Kernels

Kernels specific to state-space GPs (e.g. TruncatedPeriodic) and the to_sde dispatcher.

TruncatedPeriodic

TruncatedPeriodic(
    *,
    active_dims=None,
    lengthscale=1.0,
    variance=1.0,
    period=1.0,
    truncation_order=6,
    n_dims=None,
    compute_engine=None,
)

Bases: StationaryKernel

Truncated-Fourier approximation of the periodic kernel.

See Solin & Särkkä (2014). The kernel is the truncated cosine series

k(τ) = σ² · (Ĩ_0(c) + 2 Σ_{k=1}^{K} Ĩ_k(c) cos(2π k τ / period))

where Ĩ_k(c) = e^{-c} I_k(c) is the scaled modified Bessel function and c = 1/(4ℓ²).

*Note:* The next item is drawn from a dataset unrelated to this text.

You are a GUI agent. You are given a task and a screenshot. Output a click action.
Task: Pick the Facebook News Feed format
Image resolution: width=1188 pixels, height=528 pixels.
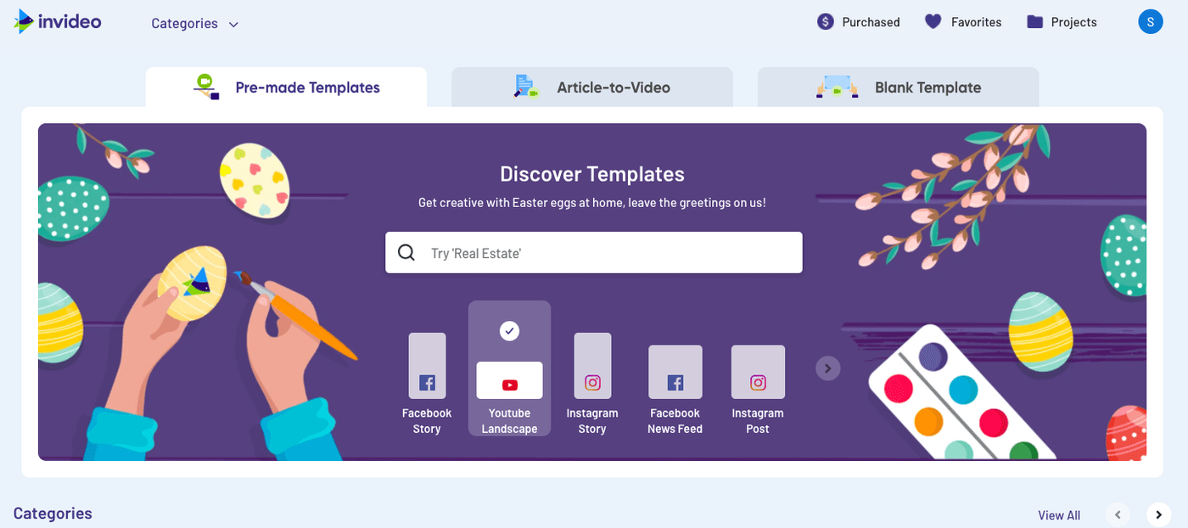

Acceptance of a 1-D temporal input is enforced by _validate_temporal_kernel at to_sde time, not here.

Example:

    >>> from gpjax.state_space import TruncatedPeriodic
    >>> kernel = TruncatedPeriodic(
    ...     lengthscale=1.0, variance=1.0, period=1.0, truncation_order=6,
    ... )
    >>> kernel.truncation_order
    6

spectral_density property

spectral_density: Normal | StudentT

The spectral density of the kernel.

Returns:

• Normal | StudentT –

  Callable[[Float[Array, "D"]], Float[Array, "D"]]: The spectral density function.

cross_covariance

cross_covariance(
    x: Num[Array, "N D"], y: Num[Array, "M D"]
) -> Float[Array, "N M"]

Compute the cross-covariance matrix of the kernel.

Parameters:

• x (Num[Array, 'N D']) –

  the first input matrix of shape (N, D).

• y (Num[Array, 'M D']) –

  the second input matrix of shape (M, D).

Returns:

• Float[Array, 'N M'] –

  The cross-covariance matrix of the kernel of shape (N, M).

gram

gram(x: Num[Array, 'N D']) -> lx.AbstractLinearOperator

Compute the gram matrix of the kernel.

Parameters:

• x (Num[Array, 'N D']) –

  the input matrix of shape (N, D).

Returns:

• AbstractLinearOperator –

  The gram matrix of the kernel of shape (N, N).

diagonal

diagonal(x: Num[Array, 'N D']) -> lx.AbstractLinearOperator

Compute the diagonal of the gram matrix of the kernel.

Parameters:

• x (Num[Array, 'N D']) –

  the input matrix of shape (N, D).

Returns:

• AbstractLinearOperator –

  The diagonal of the gram matrix of the kernel of shape (N,).

slice_input

slice_input(
    x: Float[Array, "... D"],
) -> Float[Array, "... Q"]

Slice out the relevant columns of the input matrix.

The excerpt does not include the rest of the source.